* **What you will do**:
(a) In the post on modeling relaxed memory, under what condition does the trace model support a speculative write w?
(b) Decide whether each statement agrees with the post on modeling relaxed memory, answering yes or no and quoting the deciding words. (i) The diversion into traces was a waste of time. (ii) The justification for speculative write holds when b is independent of every a_i. (iii) The author formulated memory properties using LTL.
(c) Please carry on the post on modeling relaxed memory from its last sentence.

* **Text section**:
-=-=-

[jmm-dev] State of play with modeling relaxed memory

Alan Jeffrey ajeffrey at bell-labs.com
Wed Mar 12 14:19:16 UTC 2014


Ah yes, I owe the world a status report...

I looked into modeling relaxed memory using Mazurkeiwicz traces, that is 
strings of actions up to appropriate reorderings. My main result here is 
negative, in that you can build a model of memory, and get it to support 
speculative write, in that:

               r=x; y=1  ==  y=1; r=x
   if(b){y=1;}else{y=1;} == y=1

The justification for speculative write is:

   sum_i a_i . b . P  ==  b . sum_i a_i . P

when b is independent of every a_i. The problem with this model is that 
it only supports a speculative write w when every branch performs w. In 
particular, it doesn't support causality test case 1:

   thread 1: r1 = x; if (r1 >= 0) { y = 1; }
   thread 2: r2 = y; x = r2;

The trace semantics of thread 1 is:

   P = sum_v (R x=v) . P_v

where

   P_+n = (W y=1)
   P_-n = 0

Since some P_v doesn't perform (W y=1), P can't perform (W y=1) before 
(R x=v).

So, assuming that TC1 (and similar examples) still stands, I don't see 
how to get a Mazurkeiwicz trace model to fly.

However, the diversion into traces was not a waste of time, as it got me 
to formulate memory properties using LTL, which is still useful no 
matter what the underlying model is.

-=-=-

* **Entries provided**:
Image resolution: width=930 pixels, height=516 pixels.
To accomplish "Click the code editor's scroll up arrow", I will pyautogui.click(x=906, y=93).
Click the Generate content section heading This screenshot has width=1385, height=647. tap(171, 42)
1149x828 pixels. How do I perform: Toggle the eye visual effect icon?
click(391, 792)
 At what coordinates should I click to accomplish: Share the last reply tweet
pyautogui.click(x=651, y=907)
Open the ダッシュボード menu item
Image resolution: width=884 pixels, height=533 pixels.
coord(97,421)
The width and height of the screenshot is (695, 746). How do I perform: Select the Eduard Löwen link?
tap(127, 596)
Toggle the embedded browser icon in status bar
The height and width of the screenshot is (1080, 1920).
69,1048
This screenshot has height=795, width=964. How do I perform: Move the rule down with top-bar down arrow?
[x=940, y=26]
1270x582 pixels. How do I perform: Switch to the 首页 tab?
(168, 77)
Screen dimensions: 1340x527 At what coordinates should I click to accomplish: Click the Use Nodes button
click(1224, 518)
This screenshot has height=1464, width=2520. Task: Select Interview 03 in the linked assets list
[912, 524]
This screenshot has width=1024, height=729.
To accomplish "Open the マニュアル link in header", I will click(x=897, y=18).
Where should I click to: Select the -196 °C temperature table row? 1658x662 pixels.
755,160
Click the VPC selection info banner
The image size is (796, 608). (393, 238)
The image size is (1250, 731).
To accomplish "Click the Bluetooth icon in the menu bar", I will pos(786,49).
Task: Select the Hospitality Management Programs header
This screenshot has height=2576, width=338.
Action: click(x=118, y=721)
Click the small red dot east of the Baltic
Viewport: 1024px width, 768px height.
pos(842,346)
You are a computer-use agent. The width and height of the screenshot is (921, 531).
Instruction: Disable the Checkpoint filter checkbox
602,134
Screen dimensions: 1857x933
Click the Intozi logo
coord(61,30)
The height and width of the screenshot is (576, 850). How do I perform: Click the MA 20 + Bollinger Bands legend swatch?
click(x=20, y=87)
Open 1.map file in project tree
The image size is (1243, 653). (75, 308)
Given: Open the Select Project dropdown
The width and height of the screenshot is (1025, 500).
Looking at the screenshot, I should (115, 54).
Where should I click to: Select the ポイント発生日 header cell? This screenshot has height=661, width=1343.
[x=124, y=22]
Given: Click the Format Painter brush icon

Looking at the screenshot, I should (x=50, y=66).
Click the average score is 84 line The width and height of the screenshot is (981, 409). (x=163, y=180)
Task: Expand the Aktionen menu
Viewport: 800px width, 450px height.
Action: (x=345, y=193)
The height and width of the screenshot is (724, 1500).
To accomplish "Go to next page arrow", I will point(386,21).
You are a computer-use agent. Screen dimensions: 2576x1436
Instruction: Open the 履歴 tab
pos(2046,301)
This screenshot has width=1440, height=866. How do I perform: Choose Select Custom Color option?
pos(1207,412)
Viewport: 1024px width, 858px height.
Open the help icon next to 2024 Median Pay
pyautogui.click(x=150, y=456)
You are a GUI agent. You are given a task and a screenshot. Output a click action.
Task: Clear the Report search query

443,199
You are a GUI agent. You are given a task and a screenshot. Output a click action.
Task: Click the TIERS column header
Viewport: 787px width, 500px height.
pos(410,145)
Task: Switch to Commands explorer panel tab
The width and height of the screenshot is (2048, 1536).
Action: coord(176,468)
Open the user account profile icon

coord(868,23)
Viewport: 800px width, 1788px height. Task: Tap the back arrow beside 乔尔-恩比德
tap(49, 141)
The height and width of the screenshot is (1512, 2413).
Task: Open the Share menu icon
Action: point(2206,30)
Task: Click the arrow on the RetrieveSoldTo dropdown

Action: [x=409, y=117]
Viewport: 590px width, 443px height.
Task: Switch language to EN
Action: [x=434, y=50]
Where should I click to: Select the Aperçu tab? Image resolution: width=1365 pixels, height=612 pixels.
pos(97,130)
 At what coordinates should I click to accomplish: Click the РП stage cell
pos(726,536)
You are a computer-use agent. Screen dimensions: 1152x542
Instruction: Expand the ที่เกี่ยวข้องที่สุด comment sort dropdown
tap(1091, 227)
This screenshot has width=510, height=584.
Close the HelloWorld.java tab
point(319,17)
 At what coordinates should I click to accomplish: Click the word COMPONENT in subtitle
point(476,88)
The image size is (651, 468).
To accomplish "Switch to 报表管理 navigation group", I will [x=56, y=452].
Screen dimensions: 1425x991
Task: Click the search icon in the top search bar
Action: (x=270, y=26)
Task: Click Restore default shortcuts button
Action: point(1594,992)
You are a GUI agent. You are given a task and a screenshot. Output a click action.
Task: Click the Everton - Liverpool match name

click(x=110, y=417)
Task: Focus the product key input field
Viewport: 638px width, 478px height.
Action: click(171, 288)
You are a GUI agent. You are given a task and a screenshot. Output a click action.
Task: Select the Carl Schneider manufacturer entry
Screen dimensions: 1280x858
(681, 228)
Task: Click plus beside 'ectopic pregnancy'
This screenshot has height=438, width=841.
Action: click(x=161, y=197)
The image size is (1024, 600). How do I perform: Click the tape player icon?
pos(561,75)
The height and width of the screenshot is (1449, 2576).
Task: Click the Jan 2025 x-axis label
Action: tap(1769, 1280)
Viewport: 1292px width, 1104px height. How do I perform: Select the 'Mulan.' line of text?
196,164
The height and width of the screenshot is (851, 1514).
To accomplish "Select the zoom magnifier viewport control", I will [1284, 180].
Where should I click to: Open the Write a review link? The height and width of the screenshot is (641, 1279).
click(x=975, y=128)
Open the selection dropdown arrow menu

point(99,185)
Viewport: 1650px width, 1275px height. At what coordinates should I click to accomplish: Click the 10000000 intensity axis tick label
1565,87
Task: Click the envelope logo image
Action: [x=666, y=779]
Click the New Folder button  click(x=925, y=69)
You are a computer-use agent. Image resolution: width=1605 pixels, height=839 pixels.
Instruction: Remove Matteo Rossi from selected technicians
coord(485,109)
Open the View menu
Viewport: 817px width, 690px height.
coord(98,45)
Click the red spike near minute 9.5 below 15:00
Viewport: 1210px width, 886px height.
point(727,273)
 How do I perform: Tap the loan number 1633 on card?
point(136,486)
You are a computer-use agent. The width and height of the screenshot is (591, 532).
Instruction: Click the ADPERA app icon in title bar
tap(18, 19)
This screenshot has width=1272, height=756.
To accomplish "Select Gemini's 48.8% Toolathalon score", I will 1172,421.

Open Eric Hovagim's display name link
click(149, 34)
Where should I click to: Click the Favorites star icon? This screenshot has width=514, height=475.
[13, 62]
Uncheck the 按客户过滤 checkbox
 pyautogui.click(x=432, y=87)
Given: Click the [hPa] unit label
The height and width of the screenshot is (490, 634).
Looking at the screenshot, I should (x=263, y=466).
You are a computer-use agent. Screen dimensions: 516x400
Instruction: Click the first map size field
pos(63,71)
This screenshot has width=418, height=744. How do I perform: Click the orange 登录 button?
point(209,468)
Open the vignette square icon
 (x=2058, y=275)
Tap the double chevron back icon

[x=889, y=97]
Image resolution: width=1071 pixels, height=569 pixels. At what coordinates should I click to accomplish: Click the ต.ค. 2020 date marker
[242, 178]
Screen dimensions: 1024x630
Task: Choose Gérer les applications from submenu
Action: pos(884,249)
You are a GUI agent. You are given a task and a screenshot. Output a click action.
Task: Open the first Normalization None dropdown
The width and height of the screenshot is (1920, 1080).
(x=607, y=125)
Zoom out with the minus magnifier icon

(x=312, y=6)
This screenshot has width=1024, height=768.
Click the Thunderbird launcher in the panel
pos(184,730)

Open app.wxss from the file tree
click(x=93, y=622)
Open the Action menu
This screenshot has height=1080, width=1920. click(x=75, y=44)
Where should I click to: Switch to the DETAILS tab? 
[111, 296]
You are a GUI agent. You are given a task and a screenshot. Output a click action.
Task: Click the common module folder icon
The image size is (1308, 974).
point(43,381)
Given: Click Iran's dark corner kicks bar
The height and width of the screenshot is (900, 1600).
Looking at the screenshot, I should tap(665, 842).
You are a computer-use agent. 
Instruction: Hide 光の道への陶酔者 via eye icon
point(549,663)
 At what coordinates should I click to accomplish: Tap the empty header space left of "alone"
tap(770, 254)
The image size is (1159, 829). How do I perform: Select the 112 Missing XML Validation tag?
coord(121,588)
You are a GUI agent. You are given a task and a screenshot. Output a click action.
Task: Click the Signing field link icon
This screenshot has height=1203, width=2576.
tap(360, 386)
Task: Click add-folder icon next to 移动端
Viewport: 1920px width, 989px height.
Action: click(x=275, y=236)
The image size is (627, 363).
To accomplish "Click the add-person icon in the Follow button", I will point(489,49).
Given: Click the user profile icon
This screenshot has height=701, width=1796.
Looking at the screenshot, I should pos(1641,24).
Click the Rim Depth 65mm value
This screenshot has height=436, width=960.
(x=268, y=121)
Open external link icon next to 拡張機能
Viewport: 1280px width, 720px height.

-=-=-

* **Replies**:
(a) Only when every branch performs w.

(b)
(i) No: "the diversion into traces was not a waste of time"
(ii) Yes: "when b is independent of every a_i"
(iii) Yes: "formulate memory properties using LTL"

(c)
James and I are now back to looking at event structures. We have 
variants of the previous LTL specifications of sequential consistency 
and relaxed consistency, and we're hoping to have the semantics of an 
concurrent imperative language, with a notion of program refinement 
which will support compiler optimizations such as variable reordering.

Alan.

On 03/11/2014 07:08 PM, Doug Lea wrote:
>
> Paul is probably busy arguing with Linus, or else he'd mention
> that you can now get the online first edition of his
> Is Parallel Programming Hard, And, If So, What Can You Do About It?
> at
> https://www.kernel.org/pub/linux/kernel/people/paulmck/perfbook/perfbook.html?release
>
> ... including sections on barriers, and everything there is
> to know (and more!) about RCU.
>
> While I'm at it, on jmm-dev non-news fronts:
> I know of or have heard rumors about people working
> on various model formulations.
> Postings on progress or updates would be welcome.
> I'll send some reminders of other pending issues over the
> next week or so.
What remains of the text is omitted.